Many American workers mistakenly believe that office work is painless and that few medical issues could develop from sitting at a desk. According to The Mayo Clinic, however, sitting for long periods increases the risks of cardiovascular disease and high blood pressure.
When an illness or injury develops from a job-related activity, an employee may file a claim for workers’ compensation benefits. With few exceptions, this applies to all workplaces, whether factory, office or outdoors. If work aggravates an employee’s pre-existing condition, he or she may also apply, as reported by Pennsylvania’s Department of Labor & Industry.
To qualify for benefits, a work-related health condition or injury must prevent an employee from performing his or her tasks. Whether an occupational disease or an injury caused an employee to seek medical attention, he or she must show that the job led to a disability.

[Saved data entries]
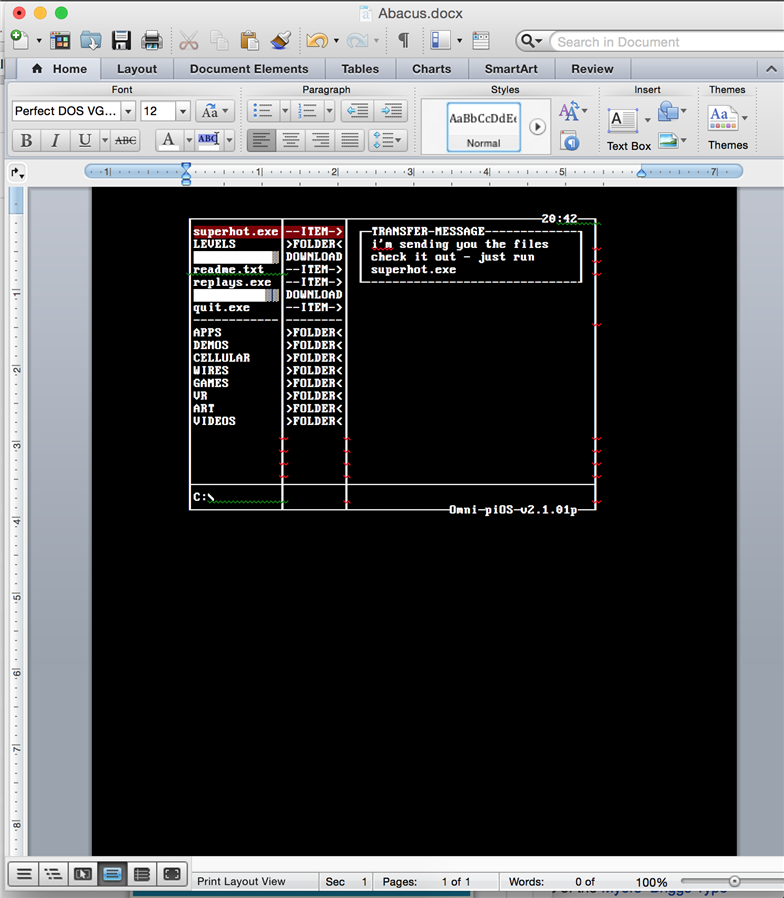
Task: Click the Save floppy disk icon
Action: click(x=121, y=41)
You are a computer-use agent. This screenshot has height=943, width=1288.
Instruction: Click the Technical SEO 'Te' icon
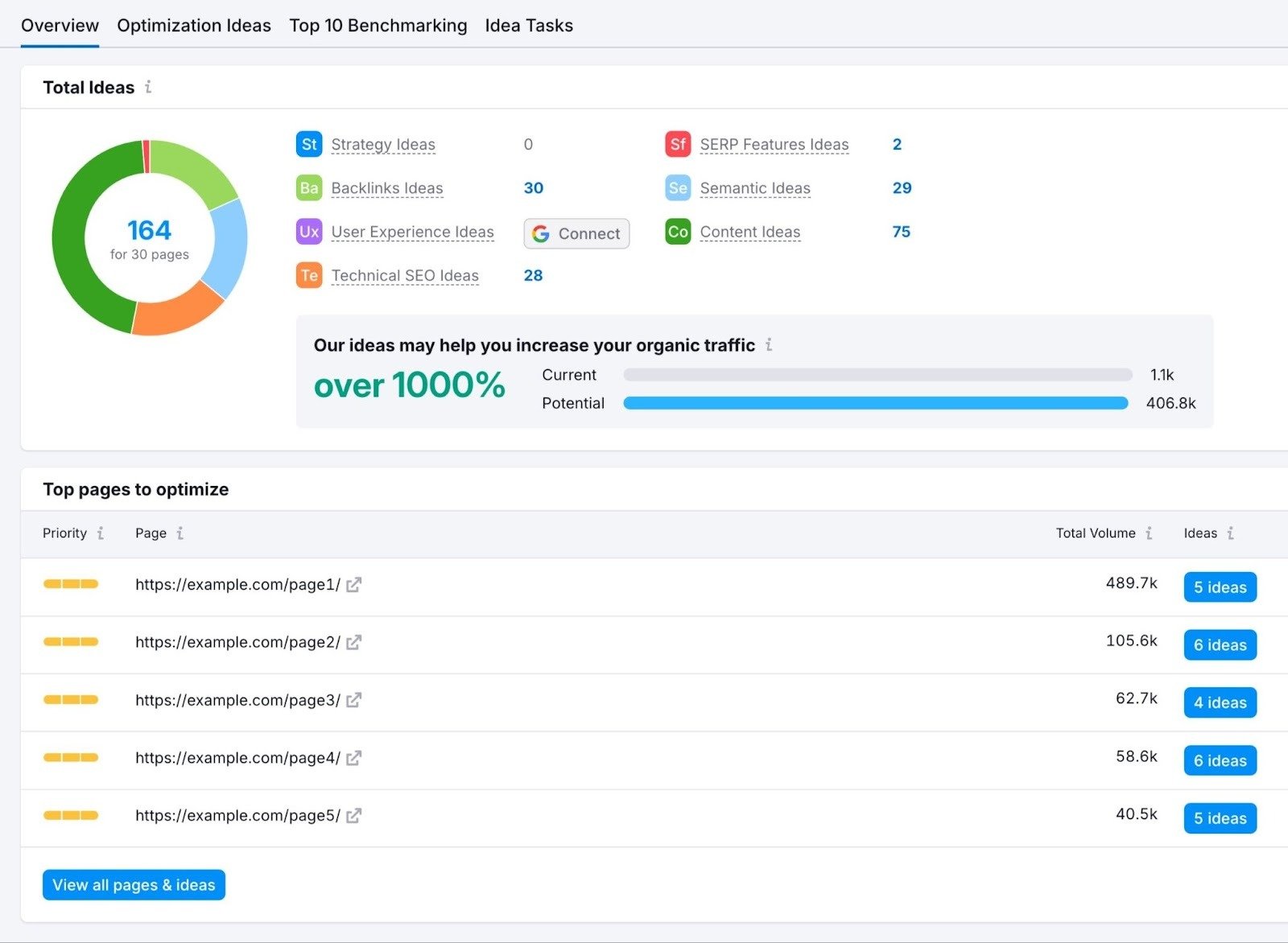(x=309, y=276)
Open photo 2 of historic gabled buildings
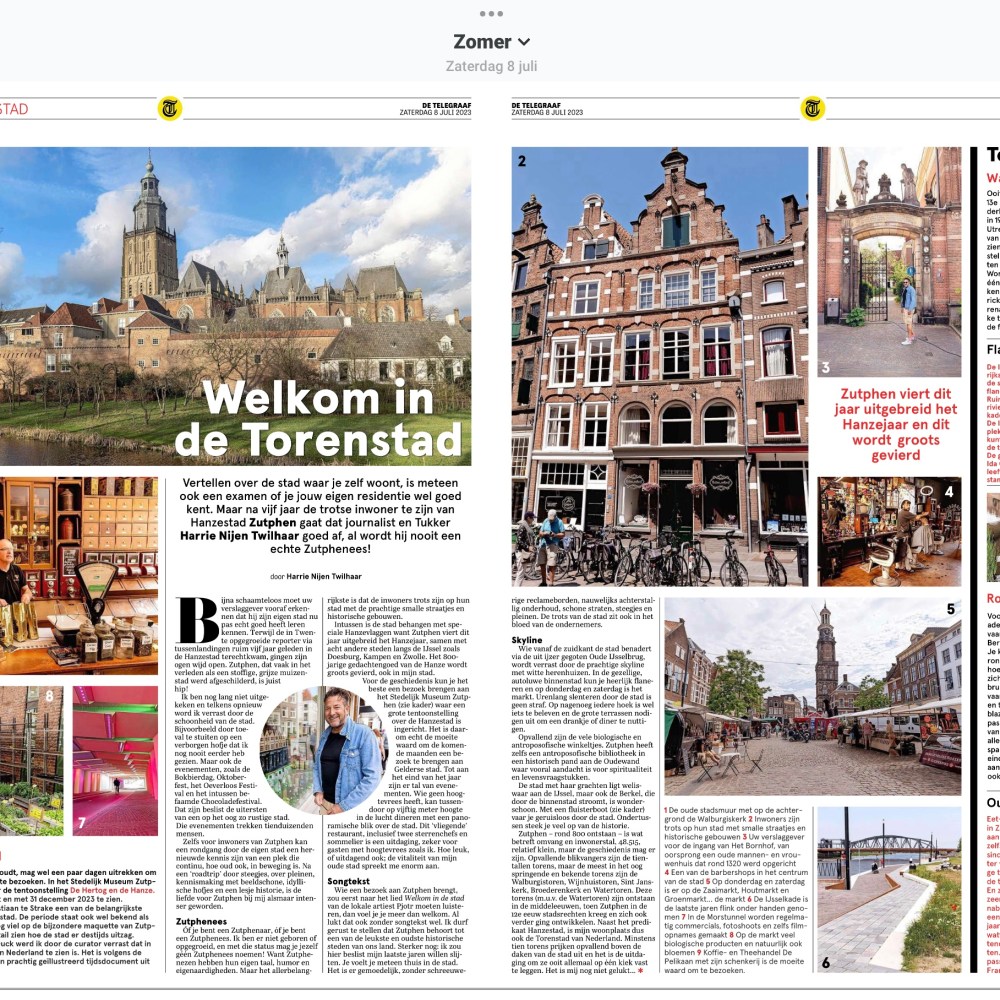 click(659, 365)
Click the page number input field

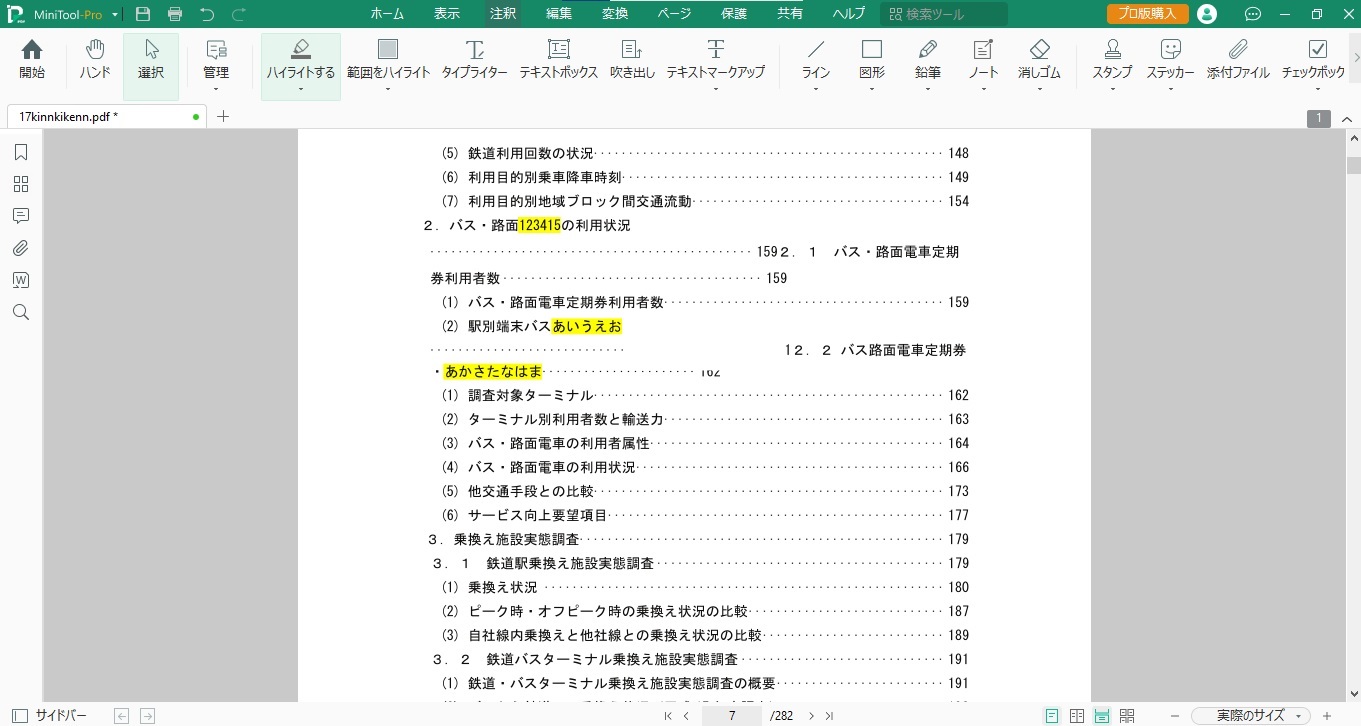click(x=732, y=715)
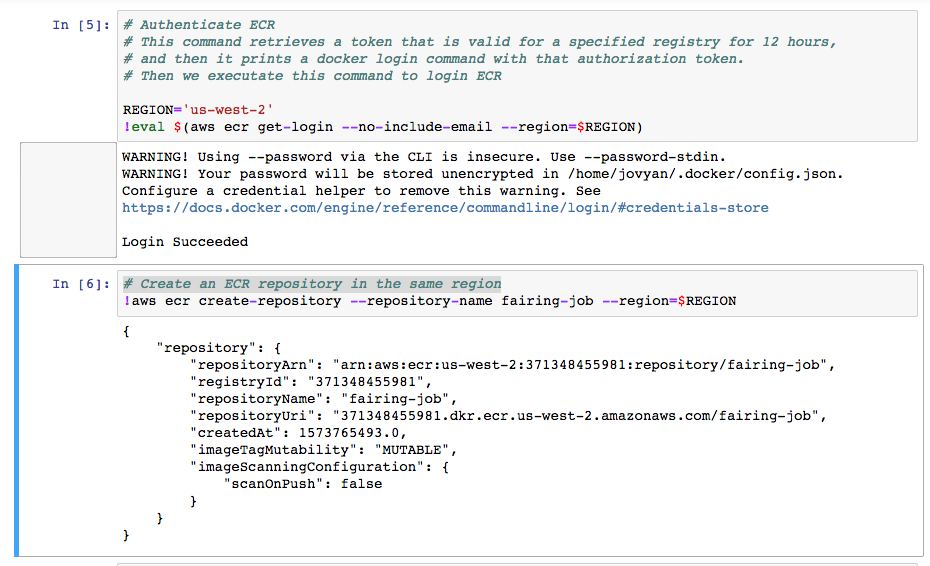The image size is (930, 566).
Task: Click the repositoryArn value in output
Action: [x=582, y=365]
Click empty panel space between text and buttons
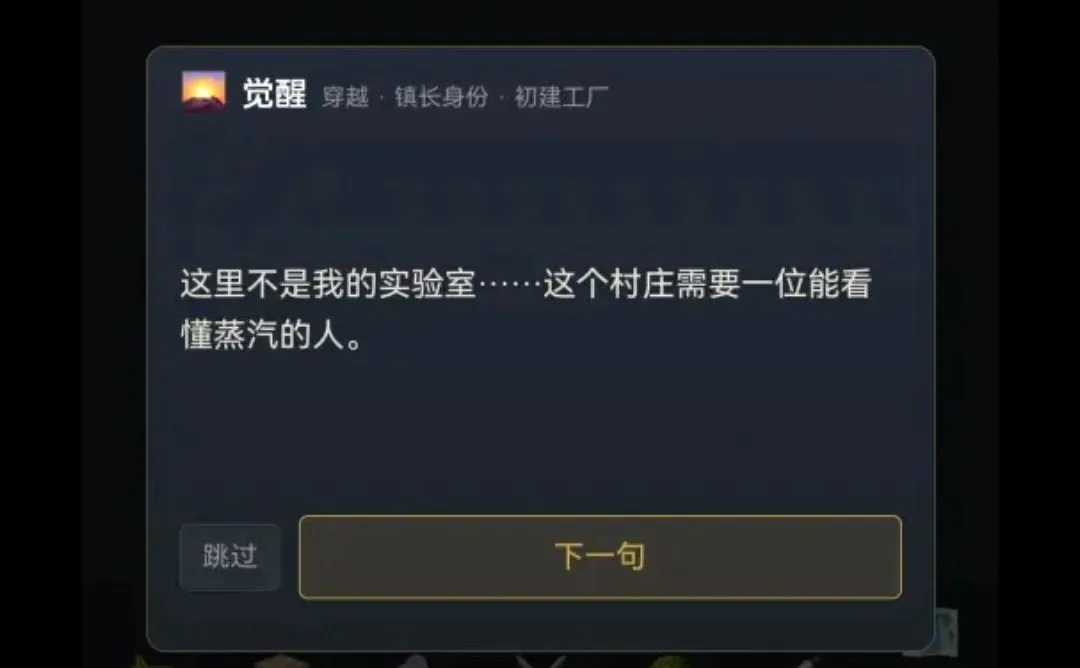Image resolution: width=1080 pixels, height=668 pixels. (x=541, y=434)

◆ **ACTIVITY LIST**:
**1)** According to the workers' compensation text, sitting for long periods raises the risk of which health problems?
**2)** Write out the part of the workers' compensation text that opens with the words containing "To qualify for" and closes with "to a disability.".
This material comes from a separate source.

◆ **REPLIES**:
**1)** Cardiovascular disease and high blood pressure.

**2)**
To qualify for benefits, a work-related health condition or injury must prevent an employee from performing his or her tasks. Whether an occupational disease or an injury caused an employee to seek medical attention, he or she must show that the job led to a disability.